Intern sturen ≠ extern verantwoorden
Geplaatst op 1 juni 2015
Dit artikel is samen geschreven met Wijnand Gijzen
Om de resultaten van het Nederlandse onderwijs te verhogen is vanaf 2008 opbrengstgericht werken in zwang geraakt. Intern sturen scholen op hun leeropbrengsten en extern verantwoorden ze zich hierover. Op het schakelpunt van deze twee ‘dimensies’ van opbrengstgericht werken bevindt zich de schoolleider. Hij staat voor de uitdagende taak om opbrengstdata voor zijn team net zo betekenisvol te laten zijn als voor het schoolbestuur en de Inspectie van het Onderwijs.
Betekenisvol
Voor een leerkracht is het vooral van belang dat leeropbrengsten inzichtelijk en gebruiksvriendelijk zijn. Doordat Cito-toetsen geen gestandaardiseerde maat hanteren, is een vaardigheidsscore van een leerling soms lastig te interpreteren. Wat is de betekenis van de vaardigheidsscore 87? Zet dit eens af tegen een IQ-score. Dit getal is onafhankelijk van leeftijd en meetmoment en maakt onmiddellijk de positie van een leerling ten opzichte van andere leerlingen duidelijk. Dit komt, omdat in het IQ-getal het landelijk gemiddelde (van 100) al besloten ligt.

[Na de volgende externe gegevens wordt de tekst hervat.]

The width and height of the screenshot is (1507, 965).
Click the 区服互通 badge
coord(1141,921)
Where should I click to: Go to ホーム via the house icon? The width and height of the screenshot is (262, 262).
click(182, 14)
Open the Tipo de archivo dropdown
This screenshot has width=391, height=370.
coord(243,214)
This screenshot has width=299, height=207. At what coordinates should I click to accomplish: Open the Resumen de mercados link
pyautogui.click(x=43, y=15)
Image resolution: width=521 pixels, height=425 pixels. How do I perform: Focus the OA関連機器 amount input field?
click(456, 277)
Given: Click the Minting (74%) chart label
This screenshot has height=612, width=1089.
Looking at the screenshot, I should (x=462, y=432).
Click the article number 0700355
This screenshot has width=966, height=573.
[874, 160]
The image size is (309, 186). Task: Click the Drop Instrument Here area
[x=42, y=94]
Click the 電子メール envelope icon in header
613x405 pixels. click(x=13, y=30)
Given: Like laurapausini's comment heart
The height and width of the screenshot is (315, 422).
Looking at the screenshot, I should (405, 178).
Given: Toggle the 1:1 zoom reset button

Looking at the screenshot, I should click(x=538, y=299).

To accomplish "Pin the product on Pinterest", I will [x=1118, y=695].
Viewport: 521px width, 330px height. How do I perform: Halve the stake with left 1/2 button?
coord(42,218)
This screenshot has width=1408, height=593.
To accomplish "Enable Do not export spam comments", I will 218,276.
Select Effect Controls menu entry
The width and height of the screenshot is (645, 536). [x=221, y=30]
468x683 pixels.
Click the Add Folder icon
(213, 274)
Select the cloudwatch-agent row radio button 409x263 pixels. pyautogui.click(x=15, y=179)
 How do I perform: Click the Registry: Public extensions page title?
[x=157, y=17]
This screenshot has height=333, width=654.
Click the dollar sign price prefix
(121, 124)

Datzelfde is het geval als een Cito-vaardigheidsscore wordt uitgedrukt in een niveauwaarde (zoals het LVS ParnasSys doet). Zo is een niveauwaarde van 3,0 altijd het gemiddelde op een schaal die loopt (in stappen van 0,1) van 0 tot 5. Met deze opbrengstmaat kan een leerkracht moeiteloos vergelijken of een leerling is gegroeid en wat zijn positie is ten opzichte van andere leerlingen in de groep en in Nederland. Een andere opbrengstmaat om makkelijk mee te vergelijken is de ontwikkelingsleeftijd (afkomstig uit een observatiesysteem). De keuze van de opbrengstmaat is dus van groot belang voor het onderwijskundige inzicht in de leeropbrengsten.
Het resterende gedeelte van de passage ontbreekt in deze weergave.